The Conversations on Research in Education (CORE) Lunch Series provides the GGSE and greater UCSB community with an opportunity to discuss research ideas and questions. Specifically, the meeting provide a forum for faculty/researchers to present studies or projects in progress and receive/offer feedback. Past topics have included “Cutting a Path for NSF Funding Opportunities: Thinking Differently," “A Blessing and a Curse: Modeling Flexibility with Mixture Models,” and "SOCIAL=SUCCESS: Why Learning How to Make Friends Might Be the Most Important Lesson Taught in School."
The previous CORE talk:
Yukari Okamoto gave the talk “Spatial reasoning in the early years: Principles, assertions, and speculations” on Wednesday, May 27.
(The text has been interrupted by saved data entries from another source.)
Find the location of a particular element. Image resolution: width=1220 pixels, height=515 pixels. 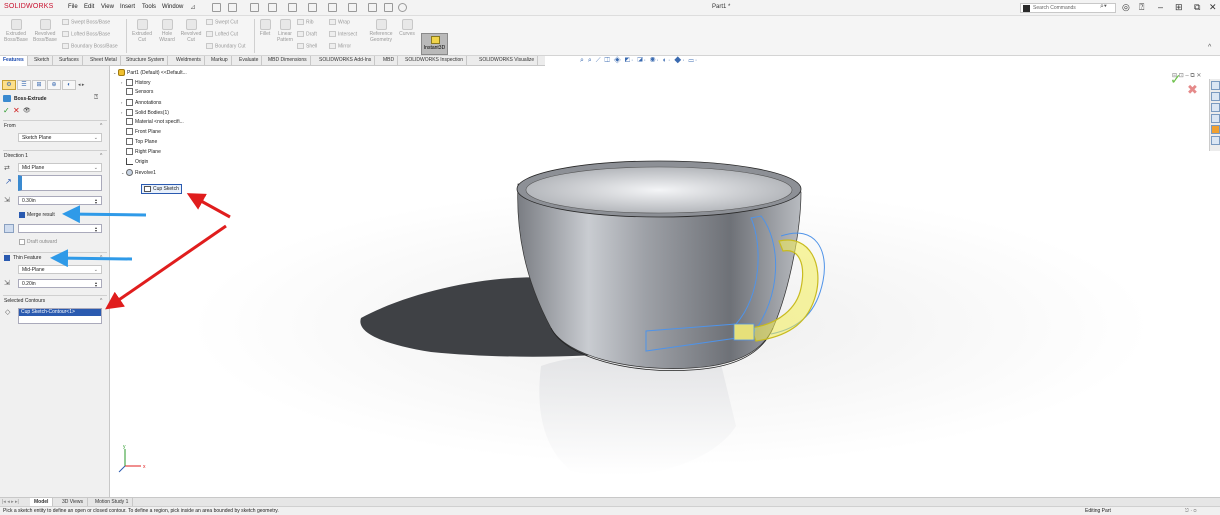

tab-solidworks-visualize: SOLIDWORKS Visualize is located at coordinates (508, 61).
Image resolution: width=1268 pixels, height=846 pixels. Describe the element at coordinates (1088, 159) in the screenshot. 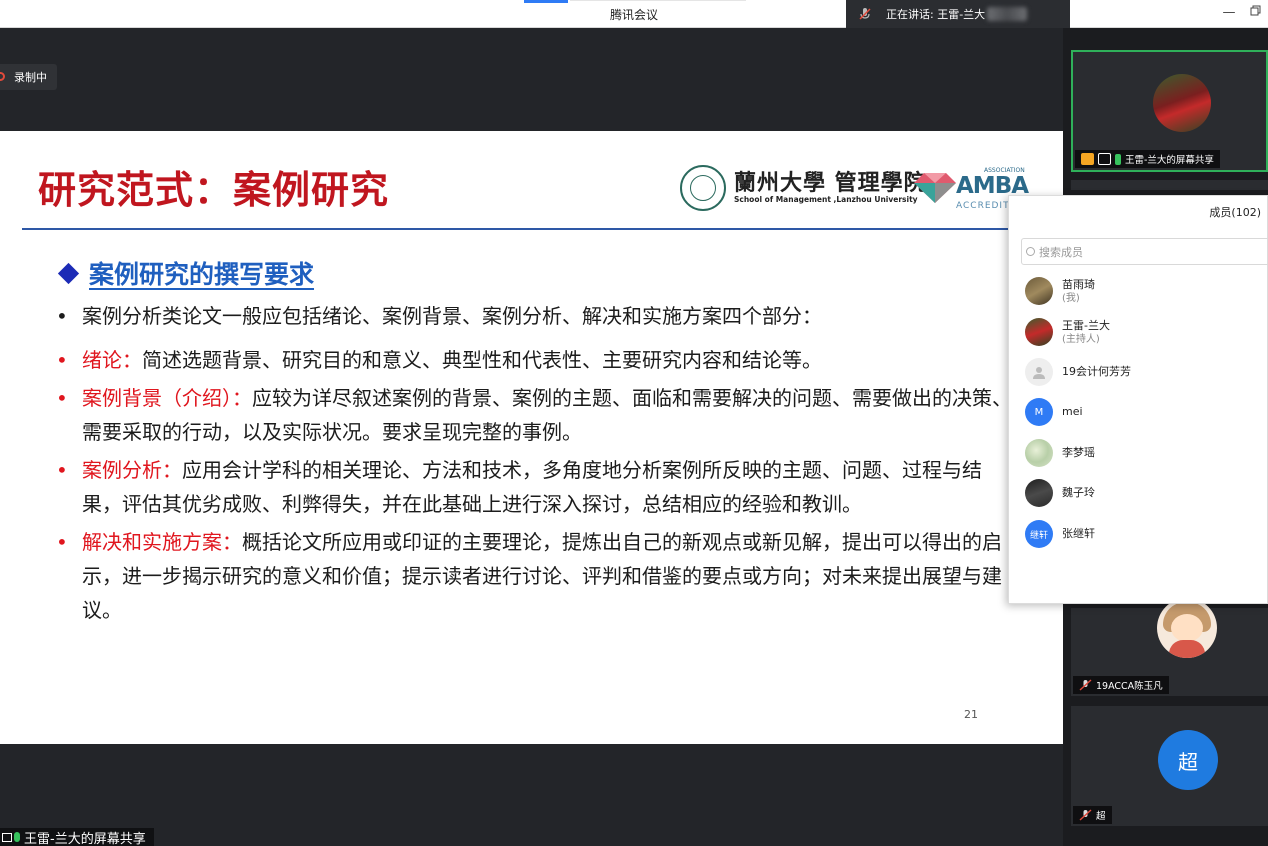

I see `user-icon` at that location.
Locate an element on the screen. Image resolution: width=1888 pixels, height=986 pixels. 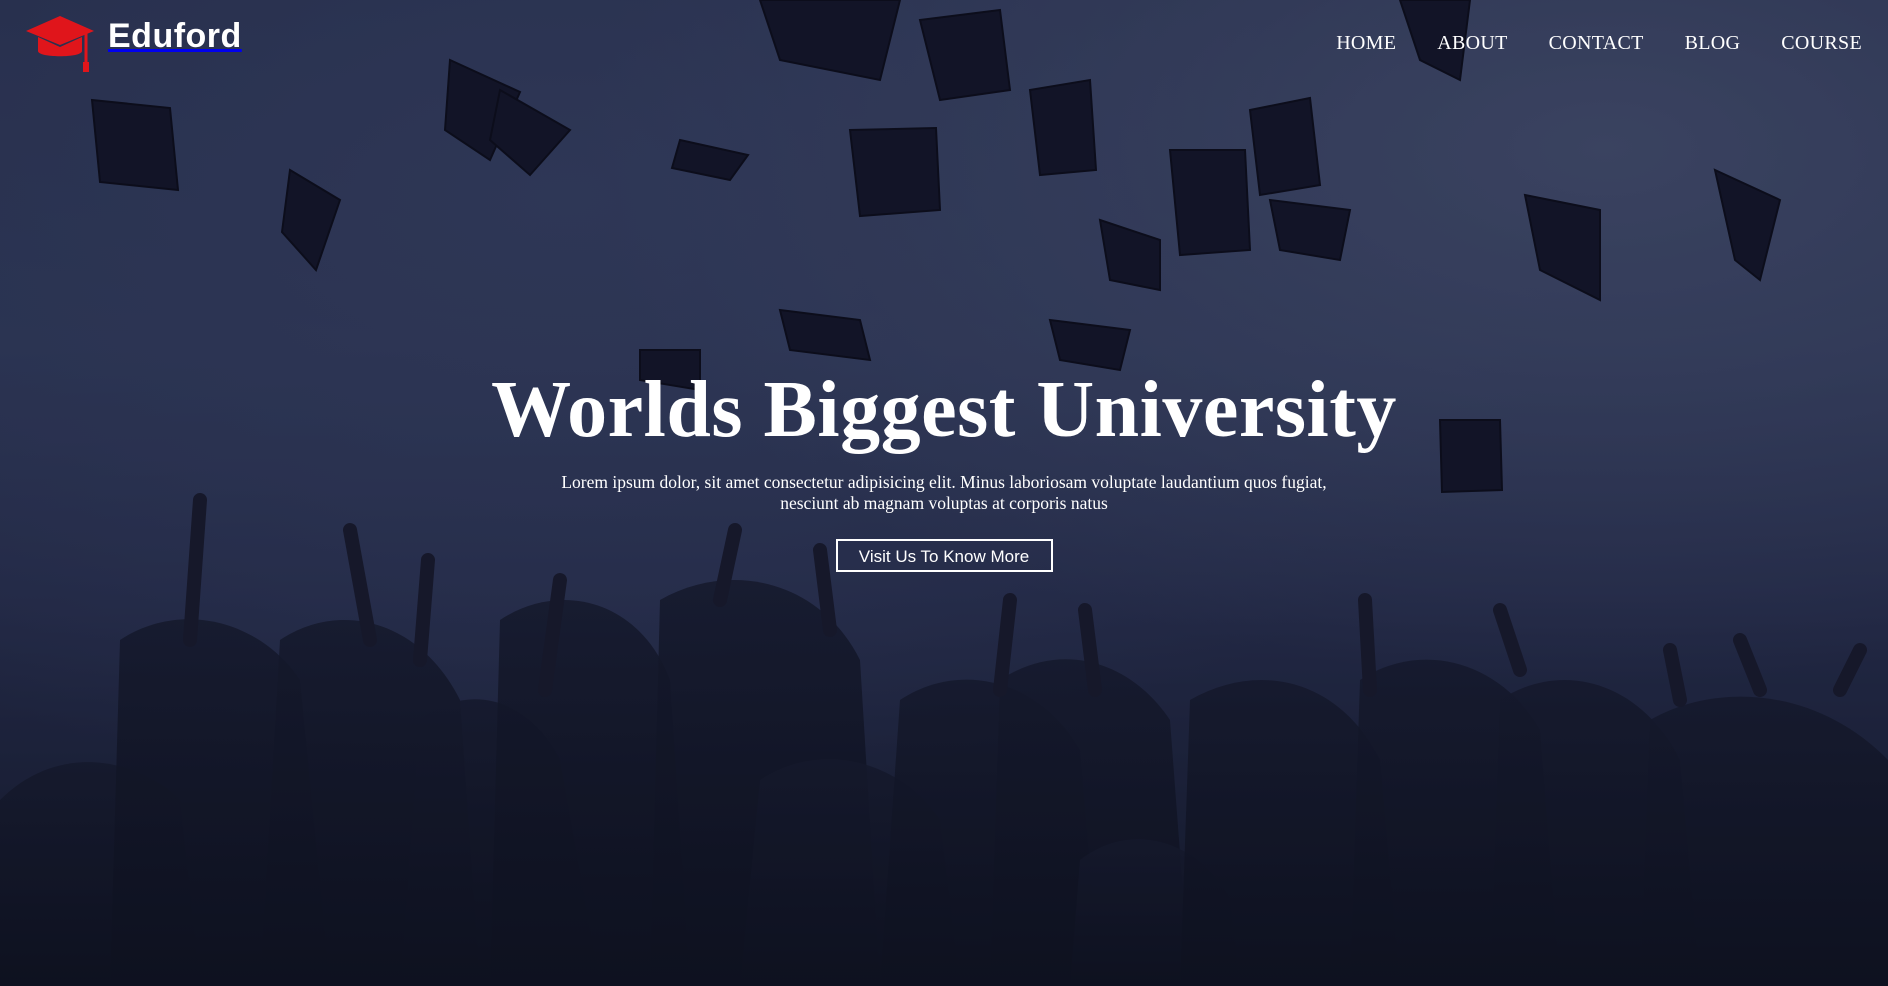
graduation-cap-icon is located at coordinates (60, 44).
Over the past several years, “spatial reasoning” has gained renewed prominence among mathematics educators, as spatial skills are proving to be not just essential to mathematical understanding but also strong predictors of future success beyond the classroom in fields such as science, technology, and engineering. Dr. Okamoto has been collaborating with an interdisciplinary team of mathematicians, mathematics educators, and cognitive scientists across North America and Australia in order to understand the role of spatial reasoning in and out of the classroom. The team’s conclusion is that there is a strong need to “spatialize” the mathematics curriculum. Dr. Okamoto discussed why spatial reasoning is critical while providing examples of spatial activities in the early years classrooms.